A flaw in the design of the Court that is probably impossible to overcome and, therefore, might be regarded as a flaw in the concept, is that without the involvement of the UN Security Council, the ICC only has jurisdiction in the territory of the 122 states that are members of the Court or over the forces of member states. Many states where abuses are common have not become members and are unlikely to do so. In the absence of a Security Council resolution, the ICC cannot address the crimes committed in states such as Syria or North Korea. As such states may have protectors among the permanent members of the Council with veto power, the ICC is unable to address many ghastly crimes that should fall within its jurisdiction. Unfortunately, there seems no feasible way to address this shortcoming.
Faults of judgment or execution by the Court itself ought to be less difficult to overcome. David Bosco’s study reinforces my view that the Court might have fared better up to now if the first prosecutor had been somewhat wiser and somewhat bolder in dealing with the major powers. Mr. Bosco points out that the work of the court “appeared to be occurring within a major-power comfort zone.” This seems a fair assessment of the first Prosecutor’s unwillingness to initiate prosecutions involving Afghanistan and Colombia and in the war between Russia and Georgia. In each of these cases, of course, there were good arguments against prosecutions. On balance, however, I think the ICC would have been strengthened and justice would have been served if prosecutions went forward and – this is crucial – if the Prosecutor also were able to personify justice in speaking publicly on behalf of such actions. The first prosecutor of the Tribunal for the Former Yugoslavia, Richard Goldstone, through his ability to embody justice, enabled that body to acquire the credibility that ultimately made it a success. I think the current ICC Prosecutor may demonstrate that she too has the capacity to play such a role.

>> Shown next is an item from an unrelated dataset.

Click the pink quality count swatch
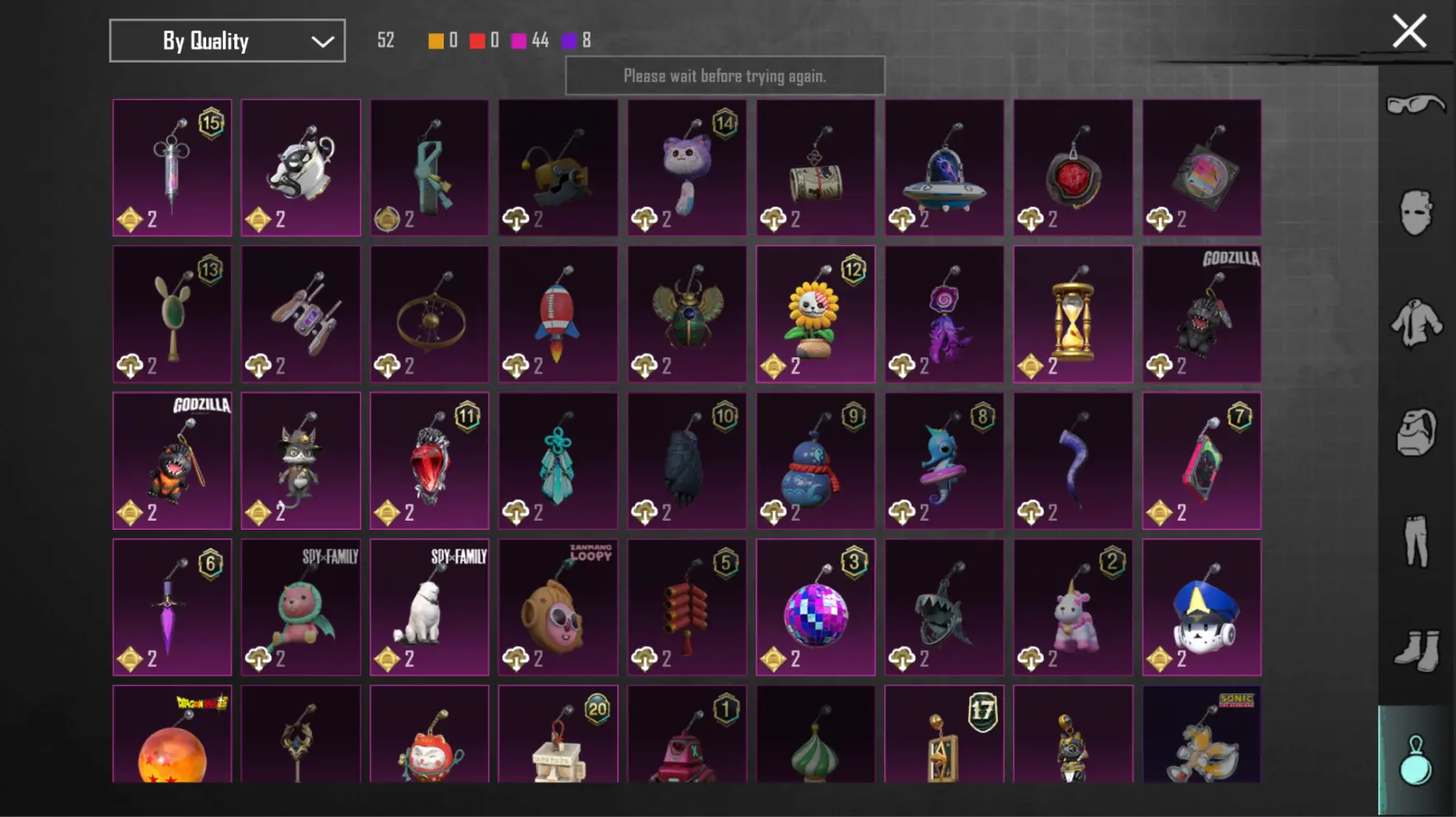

Can the Court recover from what has already been a rather lengthy poor start? I think so. At this writing, at least two major issues involving the Court’s jurisdiction are in the news. One involves the resolution of the UN General Assembly calling on the Security Council to refer North Korea to the ICC. Will China and/or Russia veto a referral? The other involves the effort by Palestine to become a member of the Court, and implicitly, to get the ICC to deal with such matters as the Israeli settlements and the conflict in Gaza. Though it is not possible to foretell the outcome of these developments, their public significance shows that the world has not written off the ICC. Despite shortcomings and obstacles, it still has a chance to demonstrate that it can make a major contribution to the cause of accountability. Those of us who wish to advance that cause should help the ICC do its best and, at the same time, acknowledge that there are significant limits on what it may be able to accomplish.